昨年の1月、大阪国際女子マラソンでスタートする選手たち
昨年の1月、大阪国際女子マラソンでスタートする選手たち
当初予定のコースと検討されている周回コース
当初予定のコースと検討されている周回コース

 31日に行われる大阪国際女子マラソン(ヤンマースタジアム長居発着)が、長居公園内の周回コースでの開催を検討していることが17日、分かった。新型コロナウイルス感染拡大の影響で、一部の出場選手にはコース変更の可能性が通達されている。
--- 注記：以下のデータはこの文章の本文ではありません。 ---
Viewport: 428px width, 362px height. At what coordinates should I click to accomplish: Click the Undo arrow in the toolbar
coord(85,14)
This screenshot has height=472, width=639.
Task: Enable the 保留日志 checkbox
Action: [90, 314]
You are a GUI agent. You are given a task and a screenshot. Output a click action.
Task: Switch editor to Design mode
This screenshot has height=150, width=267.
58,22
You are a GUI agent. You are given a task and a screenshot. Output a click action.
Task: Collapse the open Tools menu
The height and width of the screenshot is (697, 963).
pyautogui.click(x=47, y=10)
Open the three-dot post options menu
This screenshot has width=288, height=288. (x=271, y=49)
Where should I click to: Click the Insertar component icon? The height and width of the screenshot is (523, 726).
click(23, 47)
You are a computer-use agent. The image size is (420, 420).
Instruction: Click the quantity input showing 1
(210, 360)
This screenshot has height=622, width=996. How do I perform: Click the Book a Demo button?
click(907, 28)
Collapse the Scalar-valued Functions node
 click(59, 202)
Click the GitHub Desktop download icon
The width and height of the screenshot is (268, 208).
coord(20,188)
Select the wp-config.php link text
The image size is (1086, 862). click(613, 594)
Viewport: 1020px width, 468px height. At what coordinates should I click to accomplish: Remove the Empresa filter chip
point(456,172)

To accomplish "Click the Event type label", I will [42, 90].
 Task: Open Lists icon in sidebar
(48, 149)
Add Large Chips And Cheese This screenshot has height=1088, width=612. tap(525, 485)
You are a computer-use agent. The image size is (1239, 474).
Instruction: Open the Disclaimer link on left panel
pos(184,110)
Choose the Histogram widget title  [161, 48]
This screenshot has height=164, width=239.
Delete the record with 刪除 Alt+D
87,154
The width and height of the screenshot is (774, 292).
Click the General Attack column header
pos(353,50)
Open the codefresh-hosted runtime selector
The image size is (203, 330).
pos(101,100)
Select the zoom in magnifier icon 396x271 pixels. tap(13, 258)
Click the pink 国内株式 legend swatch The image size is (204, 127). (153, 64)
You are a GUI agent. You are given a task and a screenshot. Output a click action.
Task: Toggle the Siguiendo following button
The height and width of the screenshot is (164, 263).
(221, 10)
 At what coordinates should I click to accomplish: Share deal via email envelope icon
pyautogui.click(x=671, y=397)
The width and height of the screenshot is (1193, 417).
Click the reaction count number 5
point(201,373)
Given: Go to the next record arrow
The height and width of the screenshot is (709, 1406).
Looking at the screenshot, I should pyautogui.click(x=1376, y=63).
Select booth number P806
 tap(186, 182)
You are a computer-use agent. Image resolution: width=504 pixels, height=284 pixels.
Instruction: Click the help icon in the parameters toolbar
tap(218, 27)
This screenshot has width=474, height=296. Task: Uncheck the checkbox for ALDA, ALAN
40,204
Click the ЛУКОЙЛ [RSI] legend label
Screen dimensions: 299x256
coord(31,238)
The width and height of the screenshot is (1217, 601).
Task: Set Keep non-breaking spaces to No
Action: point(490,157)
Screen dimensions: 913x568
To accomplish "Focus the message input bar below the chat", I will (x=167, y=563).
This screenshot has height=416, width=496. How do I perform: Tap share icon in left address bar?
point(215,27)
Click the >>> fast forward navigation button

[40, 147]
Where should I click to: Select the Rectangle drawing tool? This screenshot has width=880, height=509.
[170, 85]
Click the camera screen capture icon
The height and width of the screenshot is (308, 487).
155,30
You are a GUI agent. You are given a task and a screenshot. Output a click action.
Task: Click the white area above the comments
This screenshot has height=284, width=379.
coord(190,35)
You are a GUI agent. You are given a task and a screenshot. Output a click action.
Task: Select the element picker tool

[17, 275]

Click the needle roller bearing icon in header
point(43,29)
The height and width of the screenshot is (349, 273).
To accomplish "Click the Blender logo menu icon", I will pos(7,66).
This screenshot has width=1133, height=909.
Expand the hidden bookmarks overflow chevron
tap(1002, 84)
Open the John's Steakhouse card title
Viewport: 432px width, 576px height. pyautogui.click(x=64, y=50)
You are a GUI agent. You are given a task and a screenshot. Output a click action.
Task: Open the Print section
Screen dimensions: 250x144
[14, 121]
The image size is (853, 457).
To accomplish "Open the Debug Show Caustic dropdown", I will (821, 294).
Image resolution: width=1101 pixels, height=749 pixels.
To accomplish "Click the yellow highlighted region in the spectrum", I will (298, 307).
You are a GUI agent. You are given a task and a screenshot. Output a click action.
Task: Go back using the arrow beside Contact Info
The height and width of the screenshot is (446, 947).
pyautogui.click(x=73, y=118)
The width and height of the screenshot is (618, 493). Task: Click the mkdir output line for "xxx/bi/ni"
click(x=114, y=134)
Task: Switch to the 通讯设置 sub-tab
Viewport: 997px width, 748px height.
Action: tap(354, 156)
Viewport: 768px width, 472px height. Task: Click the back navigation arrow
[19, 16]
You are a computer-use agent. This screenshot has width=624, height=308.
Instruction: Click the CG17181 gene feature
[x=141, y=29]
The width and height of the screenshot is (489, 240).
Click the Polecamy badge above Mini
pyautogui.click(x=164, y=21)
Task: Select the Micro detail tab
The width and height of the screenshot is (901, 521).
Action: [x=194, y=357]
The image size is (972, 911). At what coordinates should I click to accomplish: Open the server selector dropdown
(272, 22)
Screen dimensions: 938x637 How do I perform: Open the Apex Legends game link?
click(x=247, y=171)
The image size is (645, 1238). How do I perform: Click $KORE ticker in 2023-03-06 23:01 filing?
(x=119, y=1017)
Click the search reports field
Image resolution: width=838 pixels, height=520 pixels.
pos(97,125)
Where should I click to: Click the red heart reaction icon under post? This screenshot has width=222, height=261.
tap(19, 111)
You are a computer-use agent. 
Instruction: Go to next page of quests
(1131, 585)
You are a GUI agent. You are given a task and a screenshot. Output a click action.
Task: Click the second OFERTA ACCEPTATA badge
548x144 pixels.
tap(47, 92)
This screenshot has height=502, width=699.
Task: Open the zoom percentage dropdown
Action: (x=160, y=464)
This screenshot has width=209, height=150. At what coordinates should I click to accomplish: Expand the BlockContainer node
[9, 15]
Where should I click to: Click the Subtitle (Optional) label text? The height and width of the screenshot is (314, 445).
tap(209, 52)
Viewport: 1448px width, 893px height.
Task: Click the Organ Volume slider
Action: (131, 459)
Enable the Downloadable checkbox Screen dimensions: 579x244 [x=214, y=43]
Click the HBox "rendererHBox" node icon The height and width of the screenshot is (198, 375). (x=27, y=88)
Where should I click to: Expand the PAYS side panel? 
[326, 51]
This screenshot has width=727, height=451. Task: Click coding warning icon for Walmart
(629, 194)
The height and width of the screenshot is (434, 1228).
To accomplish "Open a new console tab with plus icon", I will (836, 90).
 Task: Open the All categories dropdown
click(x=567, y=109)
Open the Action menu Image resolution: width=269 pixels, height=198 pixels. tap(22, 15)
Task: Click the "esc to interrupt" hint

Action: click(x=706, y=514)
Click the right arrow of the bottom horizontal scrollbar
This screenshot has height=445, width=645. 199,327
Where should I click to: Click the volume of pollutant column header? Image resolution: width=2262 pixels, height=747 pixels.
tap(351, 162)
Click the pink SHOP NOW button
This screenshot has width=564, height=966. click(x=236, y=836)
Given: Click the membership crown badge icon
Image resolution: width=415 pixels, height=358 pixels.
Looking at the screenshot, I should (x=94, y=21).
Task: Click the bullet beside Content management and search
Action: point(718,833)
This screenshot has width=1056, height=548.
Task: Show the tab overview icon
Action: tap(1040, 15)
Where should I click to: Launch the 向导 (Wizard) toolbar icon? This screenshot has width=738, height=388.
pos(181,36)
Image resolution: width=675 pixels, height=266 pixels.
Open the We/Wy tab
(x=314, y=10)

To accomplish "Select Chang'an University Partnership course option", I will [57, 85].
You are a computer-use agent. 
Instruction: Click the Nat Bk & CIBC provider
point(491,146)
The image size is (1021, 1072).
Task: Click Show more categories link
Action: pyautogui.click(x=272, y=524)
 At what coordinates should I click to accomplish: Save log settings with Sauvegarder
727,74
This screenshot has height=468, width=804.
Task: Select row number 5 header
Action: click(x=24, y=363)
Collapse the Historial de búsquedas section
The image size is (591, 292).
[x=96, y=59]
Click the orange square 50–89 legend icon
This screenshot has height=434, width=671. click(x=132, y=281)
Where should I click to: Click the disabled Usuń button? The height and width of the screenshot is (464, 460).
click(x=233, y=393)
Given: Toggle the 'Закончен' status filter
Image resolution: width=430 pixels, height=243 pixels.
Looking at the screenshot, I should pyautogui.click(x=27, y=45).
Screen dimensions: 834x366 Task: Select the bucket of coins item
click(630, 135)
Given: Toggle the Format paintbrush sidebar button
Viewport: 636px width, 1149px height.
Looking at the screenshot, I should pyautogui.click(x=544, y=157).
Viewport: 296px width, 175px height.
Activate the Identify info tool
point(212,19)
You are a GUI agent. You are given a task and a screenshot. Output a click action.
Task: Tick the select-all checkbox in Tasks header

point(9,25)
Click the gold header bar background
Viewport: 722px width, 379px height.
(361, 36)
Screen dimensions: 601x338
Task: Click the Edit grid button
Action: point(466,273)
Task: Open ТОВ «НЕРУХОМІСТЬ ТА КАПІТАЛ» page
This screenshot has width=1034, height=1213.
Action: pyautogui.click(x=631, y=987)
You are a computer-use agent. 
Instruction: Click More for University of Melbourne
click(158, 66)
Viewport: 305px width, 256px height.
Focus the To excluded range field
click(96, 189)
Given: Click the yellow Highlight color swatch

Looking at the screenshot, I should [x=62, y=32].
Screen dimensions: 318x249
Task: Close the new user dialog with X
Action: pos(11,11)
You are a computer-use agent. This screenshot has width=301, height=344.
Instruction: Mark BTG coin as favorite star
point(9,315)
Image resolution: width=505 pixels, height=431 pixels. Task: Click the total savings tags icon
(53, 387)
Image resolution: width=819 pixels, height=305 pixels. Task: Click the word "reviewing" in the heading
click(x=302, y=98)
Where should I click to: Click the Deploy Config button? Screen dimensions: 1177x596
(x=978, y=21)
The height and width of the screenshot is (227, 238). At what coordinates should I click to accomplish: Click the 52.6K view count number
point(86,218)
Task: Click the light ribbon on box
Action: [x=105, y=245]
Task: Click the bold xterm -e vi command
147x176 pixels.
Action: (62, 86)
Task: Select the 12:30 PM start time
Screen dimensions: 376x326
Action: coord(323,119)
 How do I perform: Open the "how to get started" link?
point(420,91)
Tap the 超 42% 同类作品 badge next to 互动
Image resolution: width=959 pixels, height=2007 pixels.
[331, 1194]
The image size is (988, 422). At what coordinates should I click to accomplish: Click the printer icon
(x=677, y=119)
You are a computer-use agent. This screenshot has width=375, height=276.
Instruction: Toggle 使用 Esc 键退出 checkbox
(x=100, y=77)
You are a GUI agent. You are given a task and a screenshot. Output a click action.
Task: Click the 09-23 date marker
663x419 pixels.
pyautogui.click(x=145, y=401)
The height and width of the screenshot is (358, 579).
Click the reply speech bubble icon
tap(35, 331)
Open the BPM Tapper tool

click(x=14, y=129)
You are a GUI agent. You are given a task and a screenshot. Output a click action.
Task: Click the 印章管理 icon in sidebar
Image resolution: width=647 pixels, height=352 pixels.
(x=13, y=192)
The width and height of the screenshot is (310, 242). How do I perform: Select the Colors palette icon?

周回となれば1982年の第1回大会以来初めて。東京五輪代表の一山麻緒(23)=ワコール=と前田穂南(24)=天満屋=が2時間19分12秒の日本記録更新を目指すレースとなっていたが、記録の扱いも不透明だ。

 東京五輪代表コンビが大記録に挑むレースにも、コロナ禍は暗い影を落とした。一山と前田の真っ向勝負はもちろん、19年ドーハ世界陸上代表の川内優輝(33)=あいおいニッセイ同和損保=ら男子のペースメーカーを国内女子マラソンとしては初めてセッティング。04年アテネ五輪金メダルの野口みずきが05年に樹立した日本記録更新へ万全の態勢を整えたかに見えたが、緊急事態宣言の発令もあってコース変更を検討せざるを得ない状況となった。

 多くのロードレースが中止や延期となっている。従来通りでの開催はほぼ不可能で、今大会も前回の約5分の1に当たる出場99選手で行う予定だ。テレビでの観戦や無観客での開催を呼びかけてはいるが、沿道以外にも交通整理や給水担当など運営に携わるスタッフは多く、高齢者の割合も高い傾向にある。周回コースに変更すれば必要な人員は大幅に減り、感染リスクも最小限とすることができる。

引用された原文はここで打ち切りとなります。